The second approach was to seperate the main logic, just as the actions of Redux. But these are fully functional, every function returns whole state.

// Reducer is the classical reducer that we know from Redux.
// used by `useReducer`
export default function reducer(state, action) {
  switch (action.type) {
    case "ADD_TODO":
      return {
        ...state,
        todos: [...state.todos, action.payload]
      };
    case "COMPLETE":
      return {
        ...state,
        todos: state.todos.filter(t => t !== action.payload)
      };
    default:
      return state;
  }
}

3. State and Dispatcher

I reach out state and dispathcer of context using useContext and I can reach to the actions.
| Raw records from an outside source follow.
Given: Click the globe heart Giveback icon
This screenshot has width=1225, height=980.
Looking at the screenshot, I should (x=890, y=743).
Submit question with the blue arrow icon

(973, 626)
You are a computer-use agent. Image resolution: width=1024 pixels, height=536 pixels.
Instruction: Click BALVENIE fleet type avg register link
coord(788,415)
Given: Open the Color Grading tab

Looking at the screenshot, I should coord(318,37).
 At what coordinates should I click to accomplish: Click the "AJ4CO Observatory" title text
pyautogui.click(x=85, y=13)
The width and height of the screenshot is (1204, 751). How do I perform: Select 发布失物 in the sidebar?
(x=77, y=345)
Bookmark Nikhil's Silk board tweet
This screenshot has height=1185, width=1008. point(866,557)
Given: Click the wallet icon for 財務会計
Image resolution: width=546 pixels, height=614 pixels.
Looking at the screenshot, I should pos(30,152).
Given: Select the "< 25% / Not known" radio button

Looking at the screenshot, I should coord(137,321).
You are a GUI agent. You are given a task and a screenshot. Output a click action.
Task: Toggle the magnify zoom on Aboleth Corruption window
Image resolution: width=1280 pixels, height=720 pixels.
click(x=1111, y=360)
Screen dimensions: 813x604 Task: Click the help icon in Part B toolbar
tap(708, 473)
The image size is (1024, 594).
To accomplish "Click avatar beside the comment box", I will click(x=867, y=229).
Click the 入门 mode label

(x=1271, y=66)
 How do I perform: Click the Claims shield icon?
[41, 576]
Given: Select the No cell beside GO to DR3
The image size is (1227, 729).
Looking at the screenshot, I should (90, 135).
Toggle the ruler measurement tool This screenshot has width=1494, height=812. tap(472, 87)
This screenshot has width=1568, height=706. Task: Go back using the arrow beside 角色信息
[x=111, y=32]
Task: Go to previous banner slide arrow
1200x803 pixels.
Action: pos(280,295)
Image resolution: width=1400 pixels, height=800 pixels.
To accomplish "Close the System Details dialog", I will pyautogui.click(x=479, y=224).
import React, { useContext } from "react";
import Store from "../context";

export default function TodoForm() {
  const { state, dispatch } = useContext(Store);
  // use `state.todos` to get todos
  // use `dispatch({ type: 'ADD_TODO', payload: 'Buy milk' })`

4. Persistence with custom hooks:

I created custom hooks to persist state on localStorage

import { useEffect } from "react";

// Accepts `useContext` as first parameter and returns cached context.
export function usePersistedContext(context, key = "state") {
  const persistedContext = localStorage.getItem(key);
  return persistedContext ? JSON.parse(persistedContext) : context;
}

// Accepts `useReducer` as first parameter and returns cached reducer.
export function usePersistedReducer([state, dispatch], key = "state") {
  useEffect(() => localStorage.setItem(key, JSON.stringify(state)), [state]);
  return [state, dispatch];
}

The App function will be:

function App () {
  const globalStore = usePersistedContext(useContext(Store));

  // `todos` will be a state manager to manage state.
  const [state, dispatch] = usePersistedReducer(useReducer(reducer, globalStore));

5. Everything is testable decoupled:

The last but most important part of the approach is to make all the parts testable. They don't tie to eachother which makes me to write tests easily.